Hosting many unrelated apps on one server
Use a parking configuration for apps that have little traffic:
- one shared Caddy instance;
- one shared PostgreSQL cluster, with a separate database and database user for each serious app;
- one small Django process per app;
- static frontend builds served directly by Caddy;
- no permanent Redis, RabbitMQ, Celery worker or scheduler unless the workload requires it.
For a WSGI app, a reasonable starting command is:
gunicorn project.wsgi:application \
--worker-class gthread \
--workers 1 \
--threads 2 \
--timeout 30 \
--max-requests 1000 \
--max-requests-jitter 100
For an ASGI app, a single Uvicorn process supervised by systemd can remove the small Gunicorn master-process cost. Changing Python servers does not remove Django’s or Python’s main memory usage.
One parked Django app may consume approximately 70-150 MB, depending heavily on imports. A carefully managed 4 GB server could plausibly host several, potentially around 8-15, very small, low-traffic apps, but this must be measured against the real applications.
PostgreSQL and SQLite strategy
Do not run one PostgreSQL server/container per app. Use one PostgreSQL
installation with separate databases and users. Conservative initial settings
can include a small shared_buffers, low work_mem and limited
max_connections; tune from measurements rather than fixed rules.

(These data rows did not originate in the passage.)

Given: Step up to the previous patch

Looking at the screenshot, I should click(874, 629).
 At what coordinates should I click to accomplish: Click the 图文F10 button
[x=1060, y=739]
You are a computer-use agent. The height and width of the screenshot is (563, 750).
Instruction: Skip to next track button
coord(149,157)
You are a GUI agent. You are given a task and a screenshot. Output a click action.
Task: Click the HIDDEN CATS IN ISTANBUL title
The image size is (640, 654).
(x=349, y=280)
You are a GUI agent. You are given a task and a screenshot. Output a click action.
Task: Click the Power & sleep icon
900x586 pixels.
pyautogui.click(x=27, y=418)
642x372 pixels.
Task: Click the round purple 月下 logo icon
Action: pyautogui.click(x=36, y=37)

SQLite is reasonable for disposable POCs and low-write experiments. Start directly with PostgreSQL when an app needs PostGIS, substantial concurrency, complex reporting or serious background processing.
Suggested progression:
- disposable experiment: SQLite;
- serious candidate product: shared PostgreSQL;
- successful product: dedicated database resources when justified.
Avoid idle background infrastructure
Instead of permanently running Celery workers and Celery Beat for every app:
- store pending jobs in the database;
- run a management command from a systemd timer or cron;
- process a bounded number of jobs and exit;
- convert to a continuously running queue worker only when latency or volume requires it.
The same pattern can start a Go or Rust binary periodically. Keep GIS libraries such as GDAL, GeoPandas or Rasterio out of Django web-process imports; load them only in processing workers.
Migration strategy
Use the Strangler pattern rather than rewriting an entire application:
- Measure and identify an actual bottleneck.
- Stabilize its input/output contract.
- Add contract, behavior and benchmark tests.
- Reimplement that capability in Go, Rust or another runtime.
- Route a small portion of traffic or jobs to the new implementation.
- Compare correctness, latency, errors and resource usage.
- Increase traffic gradually and remove the old implementation after confidence is high.
Caddy can route most endpoints to Django and selected hot endpoints to another service. The frontend does not need to know which language serves an endpoint as long as the contract remains stable.
Recommended practical path
- Build each product as a modular Django application with a static frontend frontend.
- Use one Django worker while the product is dormant.
- Use SQLite for disposable POCs or one shared PostgreSQL cluster for serious apps.
- Avoid Redis, Celery and RabbitMQ until they solve a demonstrated need.
- For early background work, use a database job table and scheduled one-shot workers.
- For reliable cross-language processing, graduate to RabbitMQ with application-owned JSON messages.
- Move only proven CPU-heavy or high-concurrency components to Go or Rust.
- Scale worker count, database resources and service separation only after an app gains traction.
The guiding principle is: optimize the deployment topology first, preserve explicit boundaries in the code, and rewrite only measured bottlenecks.